### Extrait à lire
_ _ _
Sa famille vient de Mardine dans un temps où il n’y avait pas encore de Turquie, mais un grand empire ottoman qui comprenait la Syrie, l’Irak, de Liban, la Palestine et la Jordanie.

En 1923, Français et Anglais s’étant partagé le Proche-Orient quelques années auparavant, Mardine devient turque, et Alep syrienne. C’est dans cette ville que la famille de Farès Egho, syriaque catholique, s’installe. Sans doute pour fuir le spectre d’un nouveau génocide des chrétiens, comme celui de 1915.

D'Alep, en Syrie aux Ulis, dans l’Essonne, où il a débarqué fin 2012, c’est tout le parcours de Farès Egho (*1), réfugié politique de 61 ans, qui ne supportait plus d’être pris en étau entre une dictature oppressante, et des islamistes qui le considéraient comme le défenseur d’une laïcité hostile à l’islam. « Je pouvais, dit-il, être enlevé ou tué tous les jours, soit par les islamistes, soit par le pouvoir.»

Aux Ulis, Farès Egho passe ses journées dans un petit appartement entre ses livres, ses philosophes et ses poètes préférés, vibrant toujours d’un amour dévorant pour sa Syrie natale. Mais si les réunions clandestines, les longues discussions, et les appels lancés pour construire une société civile syrienne durable lui manquent, Il n’a pas désarmé. En France, son combat politique continue…

Comment oublier Alep, où Farès Egho a passé sa vie ? Médecin rhumatologue, après cinq années de spécialisation en France, il y ouvre son cabinet en 1992, s’y marie en 1996, ses deux filles y naissent en 1999 et 2003. C’est aussi dans cette ville chargée d’histoire et de drames, qu’il rejoint en 2002, les « Comités de Revitalisation de la Société Civile » (CRSC).
_ _ _
### Consigne A
Pour chacune de ces affirmations, dites si l'extrait sur Farès Egho la confirme, en répondant par oui ou non et en citant les mots décisifs : (i) il est arrivé aux Ulis fin 2012 ; (ii) il a ouvert son cabinet à Alep en 1996 ; (iii) il a rejoint les CRSC en 2002.
### Consigne B
Poursuivez l'extrait sur Farès Egho après sa dernière phrase.
Le matériel n'est pas nécessaire ici.

### Lignes de données
_ _ _
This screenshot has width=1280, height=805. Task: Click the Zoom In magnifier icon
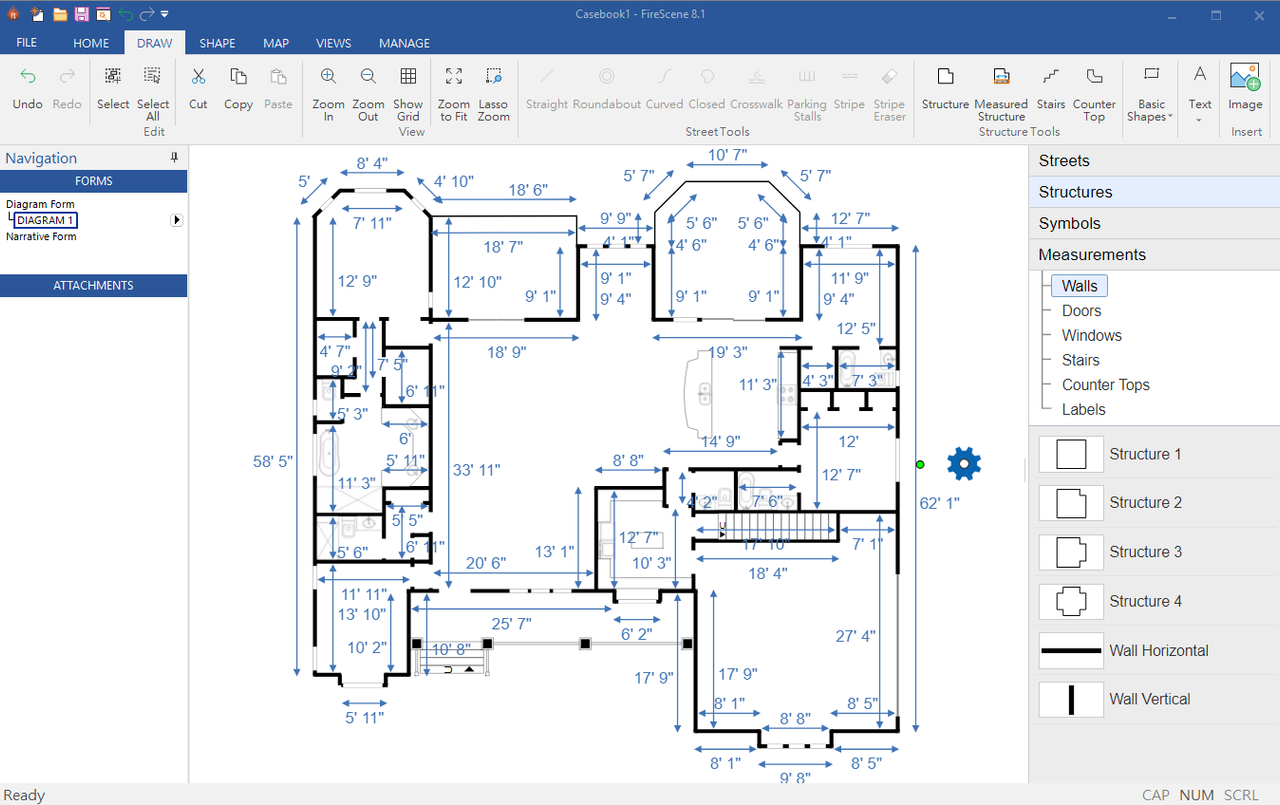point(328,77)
_ _ _
### Corrigé A
(i) Oui : « où il a débarqué fin 2012 ».
(ii) Non : « il y ouvre son cabinet en 1992, s’y marie en 1996 ».
(iii) Oui : « qu’il rejoint en 2002 ».

### Corrigé B
Au sein de ce comité d’une vingtaine de personnes, issues de la classe moyenne, où il est l‘unique chrétien, le docteur Egho et ses amis travaillent clandestinement, à échafauder une société future, démocratique et ouverte, reposant sur une laïcité à la syrienne qui ferait place à la religion, si importante dans ce pays.

Les oppositions sont doubles. Tout d’abord, faire face à un régime despotique omniprésent : « Les réformes espérées avec l’arrivée au pouvoir en 2000 de Bachar al Assad, le fils de Hafez qui avait dirigé le pays d’une main de fer pendant 30 ans, ont été annihilées. Après avoir envahi l’Irak voisin en 2003, l’Amérique de Bush menaçait la Syrie. Par crainte d’une occupation américaine, le régime s’est alors refermé, plus question d’ouverture.»

L’islam qui se radicalise davantage est le second obstacle au projet. « Les régimes arabes ont trouvé dans la religion une solution qui leur permet de calmer leur opinion publique, ils se servent de l’islam comme d’un paravent pour masquer leurs incompétences. Implanté littéralement dans la mémoire populaire, l’islam doit se réformer, mais comment passer d’une dictature religieuse à une société citoyenne, aller de la loi coranique à la constitution civile ? »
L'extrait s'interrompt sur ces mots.